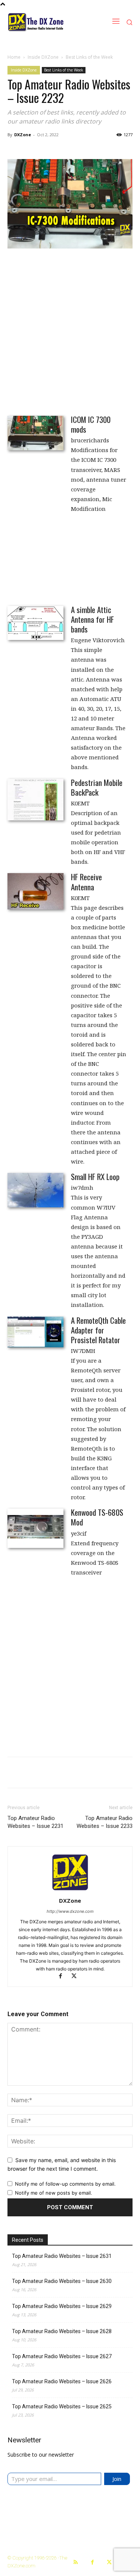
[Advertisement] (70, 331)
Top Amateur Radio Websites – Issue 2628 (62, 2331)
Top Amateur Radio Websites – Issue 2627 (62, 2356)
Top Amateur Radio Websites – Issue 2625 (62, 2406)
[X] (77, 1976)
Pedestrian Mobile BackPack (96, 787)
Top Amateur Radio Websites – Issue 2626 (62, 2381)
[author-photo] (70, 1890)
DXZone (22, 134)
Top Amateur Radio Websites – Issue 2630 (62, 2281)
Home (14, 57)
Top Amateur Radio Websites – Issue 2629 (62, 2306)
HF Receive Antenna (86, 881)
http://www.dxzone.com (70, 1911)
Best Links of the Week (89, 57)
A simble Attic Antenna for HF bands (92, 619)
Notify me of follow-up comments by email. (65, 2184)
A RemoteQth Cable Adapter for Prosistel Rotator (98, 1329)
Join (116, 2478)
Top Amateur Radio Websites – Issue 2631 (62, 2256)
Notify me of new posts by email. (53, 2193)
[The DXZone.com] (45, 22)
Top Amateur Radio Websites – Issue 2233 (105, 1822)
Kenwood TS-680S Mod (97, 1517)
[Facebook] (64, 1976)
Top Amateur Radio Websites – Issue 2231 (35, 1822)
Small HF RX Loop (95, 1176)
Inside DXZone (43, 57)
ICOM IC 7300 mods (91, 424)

...

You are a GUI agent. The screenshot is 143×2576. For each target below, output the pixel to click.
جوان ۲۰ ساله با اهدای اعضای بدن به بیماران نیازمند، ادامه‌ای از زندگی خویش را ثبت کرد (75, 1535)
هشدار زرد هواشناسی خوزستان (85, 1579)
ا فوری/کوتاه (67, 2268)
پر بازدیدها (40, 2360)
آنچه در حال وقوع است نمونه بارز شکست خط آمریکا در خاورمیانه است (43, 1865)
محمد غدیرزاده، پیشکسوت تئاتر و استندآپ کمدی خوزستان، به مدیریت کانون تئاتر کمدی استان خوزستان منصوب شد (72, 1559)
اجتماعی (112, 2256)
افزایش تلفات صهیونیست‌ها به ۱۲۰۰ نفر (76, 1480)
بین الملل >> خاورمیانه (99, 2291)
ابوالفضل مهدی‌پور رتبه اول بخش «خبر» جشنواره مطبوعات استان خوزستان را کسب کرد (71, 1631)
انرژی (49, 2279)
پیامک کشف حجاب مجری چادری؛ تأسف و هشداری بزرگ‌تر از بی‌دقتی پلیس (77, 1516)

• Required work: In the data above, start at the line that has "پر بازدیدها (40, 2360)", stop after the line that has "پیامک کشف حجاب", and print every line in between exactly as it stands.

• Answer below:
پر بازدیدها (40, 2360)
آنچه در حال وقوع است نمونه بارز شکست خط آمریکا در خاورمیانه است (43, 1865)
محمد غدیرزاده، پیشکسوت تئاتر و استندآپ کمدی خوزستان، به مدیریت کانون تئاتر کمدی استان خوزستان منصوب شد (72, 1559)
اجتماعی (112, 2256)
افزایش تلفات صهیونیست‌ها به ۱۲۰۰ نفر (76, 1480)
بین الملل >> خاورمیانه (99, 2291)
ابوالفضل مهدی‌پور رتبه اول بخش «خبر» جشنواره مطبوعات استان خوزستان را کسب کرد (71, 1631)
انرژی (49, 2279)
پیامک کشف حجاب مجری چادری؛ تأسف و هشداری بزرگ‌تر از بی‌دقتی پلیس (77, 1516)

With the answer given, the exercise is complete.